We lopen al snel tegen konijnensporen aan. Die hebben drie kleine afdrukjes in een rechte lijn en een vierde, links naast de voorste afdruk.
Een vossenspoor dient zich aan en al snel blijkt dat die overal te vinden is. Een vossenpoot heeft een kuitje in zijn poot wat een bultje in het zand achterlaat. Er is een zgn “vossenkruis” te tekenen in het spoor (een X). Bij een hond is het meer een (>-<). Dit komt omdat een vossenpoot ovaler is en bij een hond de zijtenen verder uit elkaar staan. Een kronkelend vossenspoor duidt vaak op een zoektocht naar eten. Een recht spoor op het doelgericht ergens naartoe lopen (bv naar huis).

Langs het Wed zijn veel kraaiensporen aanwezig.
Wanneer vogels in een rechte lijn lopen zijn ze vaak op zoek naar water.
Wanneer Vlaamse Gaaien voedsel aan het verzamelen zijn, lopen ze vaak heen en weer in een rechte lijn van de vindplaats (vruchten bv) naar hun verzamelplaats.
In het algemeen zijn vogelsporen extreem moeilijk van elkaar te onderscheiden.
Meestal tref je, vanuit een middelpunt, drie tenen naar voren aan en een teen loodrecht naar achteren, vanuit dat denkbeeldige middelpunt. Bij een reiger gaat die achterste teen vlak naast dat middelpunt loodrecht naar achteren.

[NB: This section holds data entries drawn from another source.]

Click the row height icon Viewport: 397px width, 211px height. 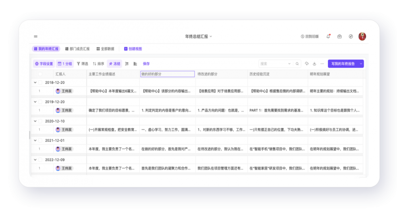pyautogui.click(x=127, y=64)
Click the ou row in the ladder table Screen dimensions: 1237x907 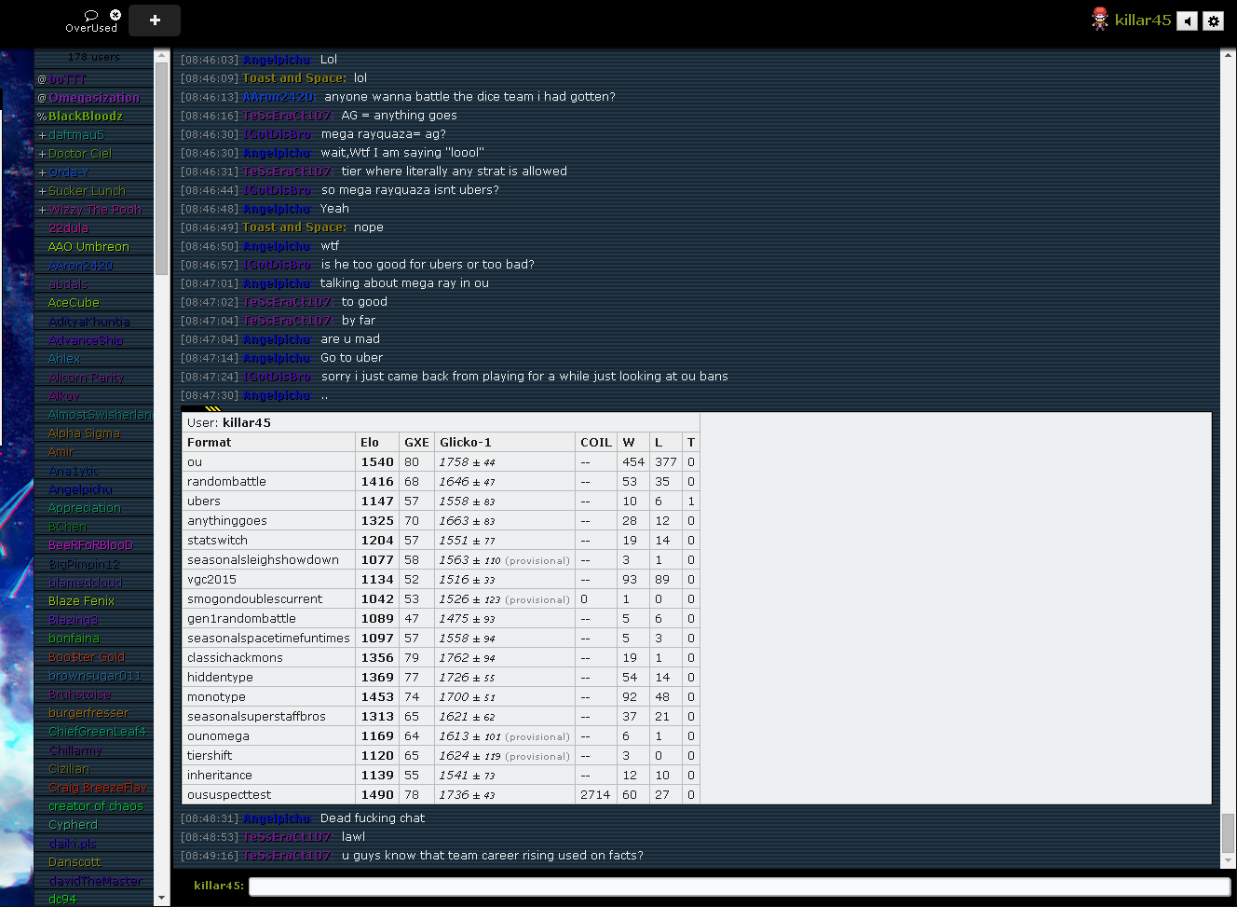click(x=270, y=462)
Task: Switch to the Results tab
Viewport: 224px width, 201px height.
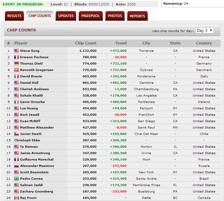Action: [14, 16]
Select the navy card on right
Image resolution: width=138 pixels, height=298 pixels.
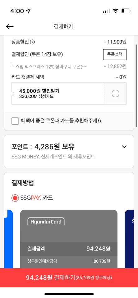pyautogui.click(x=129, y=239)
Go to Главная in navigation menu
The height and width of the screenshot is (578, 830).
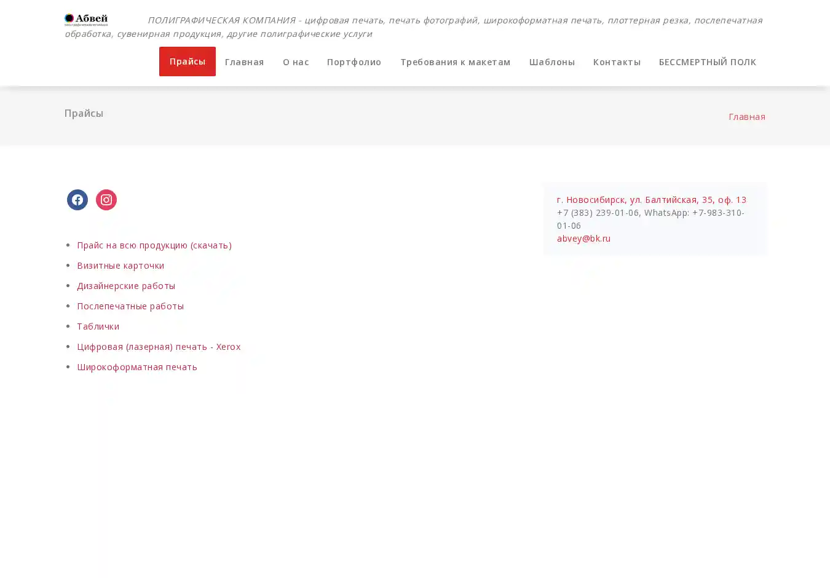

Aboriginals doen heel veel met sporen. Een halve cirkel symboliseert voor hun de mens.

We treffen een sleepspoor aan tussen het potenspoor door loopt. Dit is meestal een staart van bv een eekhoorn. In ons geval is het lastig te zeggen: er lopen misschien twee of meerdere sporen door elkaar heen.

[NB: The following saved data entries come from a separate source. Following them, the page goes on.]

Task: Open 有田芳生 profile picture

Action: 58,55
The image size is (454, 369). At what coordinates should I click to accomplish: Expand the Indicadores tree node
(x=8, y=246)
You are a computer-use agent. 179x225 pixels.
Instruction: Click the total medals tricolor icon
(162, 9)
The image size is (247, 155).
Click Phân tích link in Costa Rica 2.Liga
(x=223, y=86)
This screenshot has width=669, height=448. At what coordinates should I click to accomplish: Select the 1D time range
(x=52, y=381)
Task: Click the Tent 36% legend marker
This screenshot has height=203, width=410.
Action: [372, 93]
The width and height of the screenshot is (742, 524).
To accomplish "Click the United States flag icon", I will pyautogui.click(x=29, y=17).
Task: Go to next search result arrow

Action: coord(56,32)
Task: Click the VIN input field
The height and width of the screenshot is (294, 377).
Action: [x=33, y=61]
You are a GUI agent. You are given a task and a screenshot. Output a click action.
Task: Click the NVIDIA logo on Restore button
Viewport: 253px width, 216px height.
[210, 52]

We zien een spoor van een damhert. De rechter en linker poten zitten vlakbij de denkbeeldige middenlijn. We spreken van een gesnoerd spoor.

De duindoorn heeft bessen weet Carla te vertellen. De bessen zijn eetbaar en bevatten heel veel vitamine C maar zijn ook zuur.

We treffen een amfibiespoor aan.
Amfibieën en reptielen bewegen anders. Ze maken rare “flabberspoortjes”.
Een kikker hopt in principe.
Een hagedis laat een sleepspoor achter vanwege zijn staart.
In dit geval is het een pad, herkenbaar aan de streepjes tussen de pootafdrukjes (sleepspoor van de nagels).

Gabriel laat ons een plek zien waar hij vanochtend een groep vinken actief bezig heeft gezien. Vinken hoppen! Geen sleepspoor te zien. Zo te zien waren ze erg ijverig!

Goed kijken levert een keverspoor op. Deze bestaat uit twee rijen van kleine korte schepjes naast elkaar. In de loop van de dag verdwijnen ze door werking van de zon.

We zien runderkeutels. Als het rund ook nog zichtbaar heeft geplast kun je afleiden of het om een mannetje of vrouwtje gaat. Een mannetje plast naar voren en poept naar achteren. Hieruit kun je de positie van de stier op zn moment van toiletteren bepalen. Bij een vrouwtje wordt dat lastiger want die plast en poept allebei naar achteren. Een knappe kop kan dan aan de “hoek van inslag in het zand” de stand van de koe bepalen…

Typisch spoor van een nordic walker: voetstappen, rechte strepen met regelmatig puntjes in het zand aan beide zijden.

We zien gaatjes in een dode boom. Waarschijnlijk van een specht op zoek naar voedsel. Het kunnen ook gaten zijn waar eikels in kunnen worden verstopt (of verstopt zijn geweest). Dat is een heel gedoe voor die specht. Ze zijn dan steeds bezig om te kijken of het past. Gaan ze het weer verplaatsen, opnieuw proberen etc.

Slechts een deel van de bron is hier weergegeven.